A rejeição de Basano se pauta na crença de ser uma Rainha, a Soberana do Rio Apa, cujos amores seriam destinados unicamente à natureza, e não aos homens. Perturbado pelo amor não correspondido, Joca busca heroísmo na presença do irmão Fernando, um agroboy e membro de um clube de motociclistas, que volta para casa todas as noites com uma garota diferente. Os conflitos da terra e os revanchismos de nacionalidade vão surgindo com o aparecimento de corpos de guaranis-paraguaios às margens do Apa. Os cadáveres fazem ressurgir rivalidades antigas, que vão atingir seu cume nos rachas entre os grupos de motociclistas brasileiro e paraguaio.

O romance juvenil de Joca e a tensão dos conflitos nacionais são o pano de fundo de um filme que promete trazer conteúdo histórico sob a ótica de um garoto de 14 anos. Mas, ao contrário do que promete, Não Devore Meu Coração é uma reprodução infanto-juvenil insossa, que reproduz estereótipos muito batidos e não desperta nenhuma faísca de emoção ou heroísmo que justifique a temática tão complexa e necessária como a guerra entre o Brasil e o Paraguai.

Basano

O maior exemplo de estereótipos do filme é a jovem Basano, uma garota guarani. Ela apresentada de maneira insondável e apocalíptica e é apresentada na trama com os tradicionais estereótipos das personagens indígena nas produções nacionais: misticismo heróico, poder esotérico sobre a natureza, capacidade de manipulação do pensamento dos homens comuns.

Essa ideia afasta Basano de ser uma garota comum. Ainda que tenha a mesma idade de Joca, seu enamorado cansativo, ela se comporta já como uma mulher, com vontades e poderes muito peculiares que não se assemelham em nada a uma garota de quatorze anos. Em suma, Basano é o ideal pré-concebido de mulher indígena, que não distingue adolescência ou maioridade, mas a joga para um campo de adultização irreal, pavimentada por sua arrogância e poder de manipulação do garoto.
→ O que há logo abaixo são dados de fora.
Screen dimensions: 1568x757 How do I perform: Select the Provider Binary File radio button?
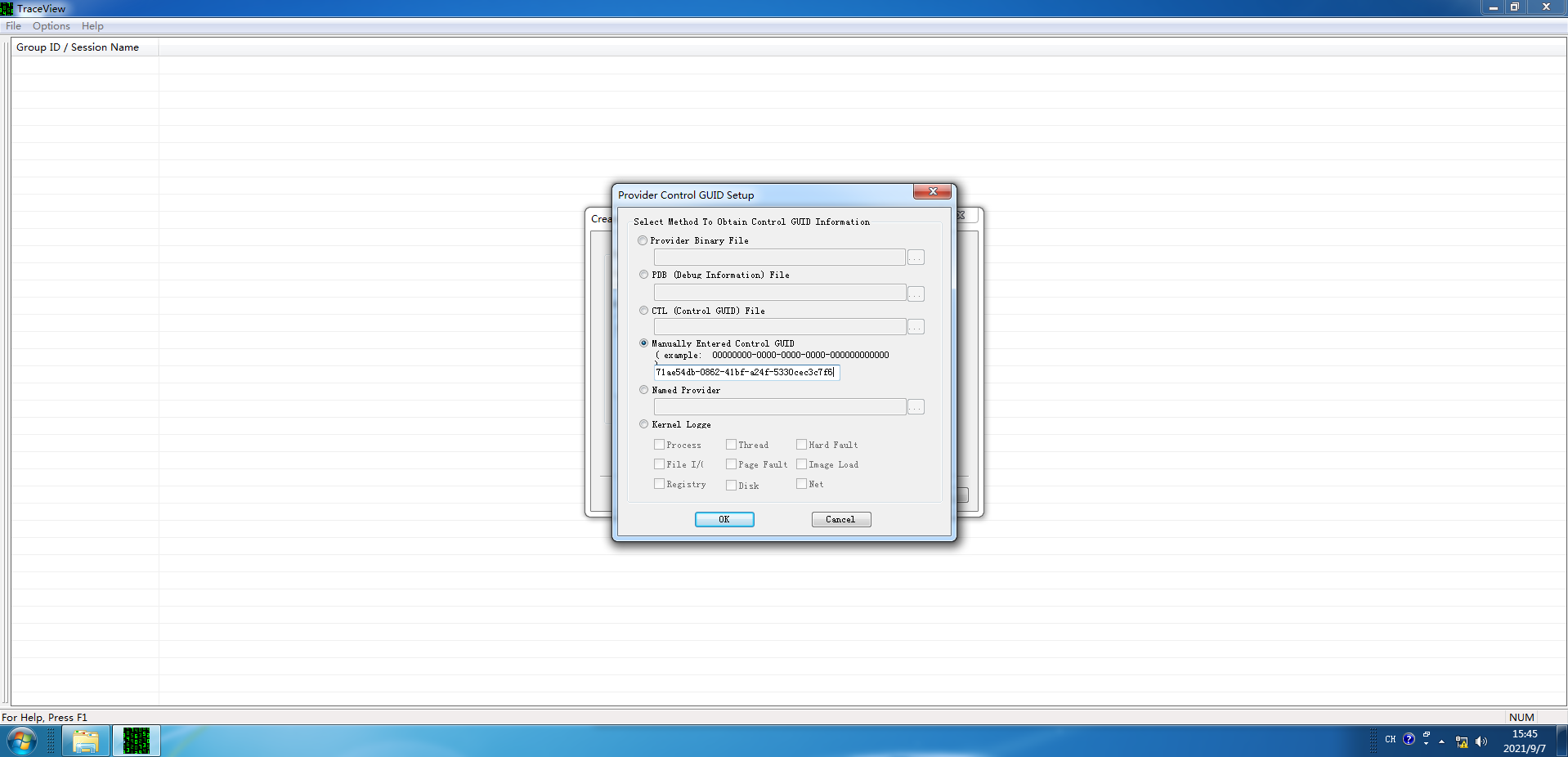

Outro exemplo de estereotipo da mulher indígena é a personagem Índia, que homogeneamente como Basano, sintetiza a mesma ideia de misticismo, superioridade e manipulação, e não permite aos personagens guaranis que experimentem sentimentos reais, mas, ao contrário, os encerra num lugar comum do imaginário reservado aos indígenas. É possível de dizer que tanto Basano e Índia, quanto Joana, a mãe de Joca e Fernando, são tentativas mal sucedidas de criação de “personagens femininas fortes”, e o infortúnio dessa tentativa se dá por um motivo simples: são heroínas concebidas pela ótica masculina, o que as torna caricatas, irreais e enfadonhas.

Não Devore Meu Coração poderia ser bom, mas é ruim

Dentre as falhas técnicas do filme, o que mais decepciona é a falta de conexão dos personagens: o sotaque carregado, característico de Bela Vista, é entoado pelos atores alternadamente, o que não contribui para a ambientação do expectador. Ora falado, ora não falado, dá a impressão de que os personagens não pertencem àquele lugar, e quando carregam o sotaque na voz, é como se tivessem lembrado que precisavam caracterizar a fala. A participação do cantor Ney Matogrosso, que a princípio é convidativa a quem não tenha assistido, não impacta e nem converge com a trama, causando impressão de ter sido propositalmente criada só para tê-lo em cena, ainda que por menos de dois minutos.

No geral, vale ressaltar a beleza em que foram construídas as cenas das corridas de motocicletas, casando perfeitamente com a trilha sonora dos anos 1980. Neste momento, é possível esquecer o romance fraco entre Joca e Basano e os erros de expressão do sotaque sul-mato-grossense, para viajar na velocidade cintilante confrontando com música de emoção.

Apesar de prometer muito mais do que pode entregar, Não Devore Meu Coração vale o ingresso se o expectador tem algum tipo de identificação com o tema, alguma veia regional. Agora, para fins de conhecimento sobre a guerra do Paraguai, ou simplesmente para quem não aprecia personagens banalmente construídos, a melhor opção talvez seria ficar apenas nos trailers, consultar um documentário ou livro de história.